What is Recommender System? How Did It Work?
The recommender system is one of the best or most successful applications of machine learning. A recommender system is basically a subclass of information filtering that seeks to predict user preferences or user ratings for some products or items.
A recommender system is used in many areas such as generating a playlist for songs or videos on Netflix, Spotify, and YouTube. Amazon uses a recommender system to suggest a product to their customer i.e. “who bought this item also bought this”.
35% of Amazon.com’s revenue is generated by its recommendation engine.
Netflix had announced $1 million in prices for 10% improvement in its existing recommender system in 2006.
There are 3 Main Types of Recommender Systems:
1. Content-Based (Knowledge-Based):
For the content-based recommender system, we use features of items for example for movie recommender system genre, artist, director, etc. In content-based filtering, we do not require past activities of users we use only user-profiles and metadata.
One of the best examples of content-based filtering is Netflix. When you signup for the first time on Netflix. They do not have your preferences or past activity to compare you with other users. So Netflix first asks for your preferences like languages, genre, etc. based on that they show you the first page. If you watch a harry potter movie and like it came to know that you like fantasy. It would suggest some fantasy movies such as The Hobbit based on metadata of movies that you like or have seen previously.

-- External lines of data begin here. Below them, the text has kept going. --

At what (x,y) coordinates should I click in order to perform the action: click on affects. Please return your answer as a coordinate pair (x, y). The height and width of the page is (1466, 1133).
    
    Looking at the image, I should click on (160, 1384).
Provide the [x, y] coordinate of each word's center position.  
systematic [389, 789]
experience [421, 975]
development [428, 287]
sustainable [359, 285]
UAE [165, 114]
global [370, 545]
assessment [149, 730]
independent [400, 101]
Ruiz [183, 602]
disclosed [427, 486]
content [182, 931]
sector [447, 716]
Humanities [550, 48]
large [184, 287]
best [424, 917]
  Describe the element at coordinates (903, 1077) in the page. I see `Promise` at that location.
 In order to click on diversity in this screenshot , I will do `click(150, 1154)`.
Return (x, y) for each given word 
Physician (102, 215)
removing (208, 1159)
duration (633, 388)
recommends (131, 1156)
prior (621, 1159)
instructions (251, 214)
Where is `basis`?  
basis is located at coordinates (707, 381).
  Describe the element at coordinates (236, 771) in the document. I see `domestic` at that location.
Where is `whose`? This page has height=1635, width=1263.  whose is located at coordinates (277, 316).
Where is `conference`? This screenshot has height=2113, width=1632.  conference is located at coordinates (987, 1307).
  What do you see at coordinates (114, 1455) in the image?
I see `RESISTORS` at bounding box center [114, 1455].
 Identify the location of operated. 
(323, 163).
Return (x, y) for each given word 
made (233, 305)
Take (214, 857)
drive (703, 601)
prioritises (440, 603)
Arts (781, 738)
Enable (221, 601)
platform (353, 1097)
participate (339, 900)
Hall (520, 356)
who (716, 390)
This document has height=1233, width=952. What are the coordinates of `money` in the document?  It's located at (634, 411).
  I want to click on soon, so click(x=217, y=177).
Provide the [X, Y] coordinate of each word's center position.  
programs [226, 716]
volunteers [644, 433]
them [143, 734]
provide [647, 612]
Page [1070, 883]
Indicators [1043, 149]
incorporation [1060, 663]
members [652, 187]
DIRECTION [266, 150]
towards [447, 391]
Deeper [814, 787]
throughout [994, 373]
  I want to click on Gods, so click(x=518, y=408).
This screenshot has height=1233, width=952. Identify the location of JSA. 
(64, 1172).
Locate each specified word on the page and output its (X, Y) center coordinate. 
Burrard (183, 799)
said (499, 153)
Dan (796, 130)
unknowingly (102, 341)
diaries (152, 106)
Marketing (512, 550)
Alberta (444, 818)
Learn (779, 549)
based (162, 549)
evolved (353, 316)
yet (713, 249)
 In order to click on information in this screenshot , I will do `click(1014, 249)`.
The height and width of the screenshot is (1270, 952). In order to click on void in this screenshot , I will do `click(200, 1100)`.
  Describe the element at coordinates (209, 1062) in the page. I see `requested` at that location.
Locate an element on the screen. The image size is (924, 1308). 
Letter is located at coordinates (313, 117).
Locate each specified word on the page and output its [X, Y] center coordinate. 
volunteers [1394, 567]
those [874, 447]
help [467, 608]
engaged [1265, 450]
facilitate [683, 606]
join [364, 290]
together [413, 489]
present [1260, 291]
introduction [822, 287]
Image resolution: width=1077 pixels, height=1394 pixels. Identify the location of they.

For collaborative filtering, we use user past behavior to suggest the next movie which means we try to find a similar user based on their ratings or like/dislike any movie or product. In collaborative filtering, we try to find a similar user based on their past activities such as rating a movie. Let us understand by example. Suppose we have a business-like Netflix. We need to build a recommender system based on user ratings to suggest the next movie.
Suppose we have a 10X10 matrix i.e. user X movie and each cell contains ratings of the user to the movie. In real life, you have a very large matrix. Now let’s understand this matrix here 10 users and 10 movies each cell has a rating corresponding to the user and movie. And u1= user 1 and m1=movie 1 and so on. user 1 rated 4 to movie 2 that means matrix[u1][m2] = 4. And – means no rating or not watched.
By analyzing this matrix we came to know that user 5 and user 8 are almost similar as they rate the same to Movie 3, movie 4, movie 5, and movie 6. Here user 8 already watched and rated movie 8 as 4 which means user 8 likes movie 8 so we can suggest movie 8 to user 5.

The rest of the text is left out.